- EXERCISE -
Check each line of the data below for the word "computer", then extract the ones that have it.

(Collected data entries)
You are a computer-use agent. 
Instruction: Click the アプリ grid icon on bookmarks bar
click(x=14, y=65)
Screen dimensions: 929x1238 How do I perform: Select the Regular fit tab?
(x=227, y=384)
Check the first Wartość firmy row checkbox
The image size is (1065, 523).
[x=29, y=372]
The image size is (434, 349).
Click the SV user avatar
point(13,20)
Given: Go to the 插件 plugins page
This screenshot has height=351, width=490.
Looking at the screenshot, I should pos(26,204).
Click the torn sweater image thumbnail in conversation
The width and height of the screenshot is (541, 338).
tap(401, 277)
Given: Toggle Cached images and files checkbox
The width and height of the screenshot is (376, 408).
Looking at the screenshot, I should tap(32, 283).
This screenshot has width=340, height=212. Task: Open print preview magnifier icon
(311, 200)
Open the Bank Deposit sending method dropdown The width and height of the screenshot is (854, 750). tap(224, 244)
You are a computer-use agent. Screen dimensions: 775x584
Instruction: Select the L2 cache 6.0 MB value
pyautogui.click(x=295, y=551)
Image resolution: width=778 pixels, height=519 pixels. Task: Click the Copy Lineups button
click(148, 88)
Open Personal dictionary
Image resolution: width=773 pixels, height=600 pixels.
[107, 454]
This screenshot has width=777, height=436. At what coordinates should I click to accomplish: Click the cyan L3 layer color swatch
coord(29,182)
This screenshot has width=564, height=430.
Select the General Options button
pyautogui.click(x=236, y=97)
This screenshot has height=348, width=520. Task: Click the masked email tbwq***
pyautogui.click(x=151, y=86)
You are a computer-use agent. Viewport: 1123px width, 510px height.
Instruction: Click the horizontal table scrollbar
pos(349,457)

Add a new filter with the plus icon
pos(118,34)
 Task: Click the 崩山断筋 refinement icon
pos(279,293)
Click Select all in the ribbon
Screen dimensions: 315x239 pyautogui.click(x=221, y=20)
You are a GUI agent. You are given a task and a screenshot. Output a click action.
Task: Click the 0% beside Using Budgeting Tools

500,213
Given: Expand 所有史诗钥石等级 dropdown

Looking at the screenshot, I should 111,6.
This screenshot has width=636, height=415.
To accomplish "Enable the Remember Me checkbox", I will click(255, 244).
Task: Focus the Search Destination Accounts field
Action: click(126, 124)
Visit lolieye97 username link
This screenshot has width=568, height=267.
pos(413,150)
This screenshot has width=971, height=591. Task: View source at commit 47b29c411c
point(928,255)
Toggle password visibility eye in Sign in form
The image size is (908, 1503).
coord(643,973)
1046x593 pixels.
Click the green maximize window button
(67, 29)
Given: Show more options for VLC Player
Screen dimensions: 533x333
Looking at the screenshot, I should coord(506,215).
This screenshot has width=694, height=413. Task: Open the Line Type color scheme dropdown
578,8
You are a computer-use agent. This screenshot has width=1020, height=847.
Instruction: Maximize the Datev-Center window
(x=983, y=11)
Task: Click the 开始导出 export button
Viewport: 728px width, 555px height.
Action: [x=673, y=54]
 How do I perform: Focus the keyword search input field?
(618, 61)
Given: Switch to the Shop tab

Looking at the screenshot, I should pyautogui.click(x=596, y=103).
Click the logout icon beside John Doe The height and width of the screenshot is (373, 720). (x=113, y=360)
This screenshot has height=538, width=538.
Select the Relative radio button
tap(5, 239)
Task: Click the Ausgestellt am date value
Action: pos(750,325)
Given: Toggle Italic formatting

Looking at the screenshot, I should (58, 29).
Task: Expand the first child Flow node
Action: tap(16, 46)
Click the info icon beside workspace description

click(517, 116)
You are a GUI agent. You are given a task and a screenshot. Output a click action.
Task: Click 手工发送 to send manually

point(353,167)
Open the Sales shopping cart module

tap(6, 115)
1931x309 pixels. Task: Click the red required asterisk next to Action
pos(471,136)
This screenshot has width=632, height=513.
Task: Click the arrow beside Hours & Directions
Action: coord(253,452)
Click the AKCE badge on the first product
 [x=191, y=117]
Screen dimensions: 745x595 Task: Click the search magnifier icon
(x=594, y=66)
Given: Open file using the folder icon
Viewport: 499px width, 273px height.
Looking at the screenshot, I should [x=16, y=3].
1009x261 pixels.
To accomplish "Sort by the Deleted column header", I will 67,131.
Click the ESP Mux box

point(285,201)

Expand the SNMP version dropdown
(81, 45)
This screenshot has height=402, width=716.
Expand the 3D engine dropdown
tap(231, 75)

- OUTPUT BELOW -
You are a computer-use agent. 
You are a computer-use agent. Screen dimensions: 775x584
You are a computer-use agent. Viewport: 1123px width, 510px height.
You are a computer-use agent. This screenshot has width=1020, height=847.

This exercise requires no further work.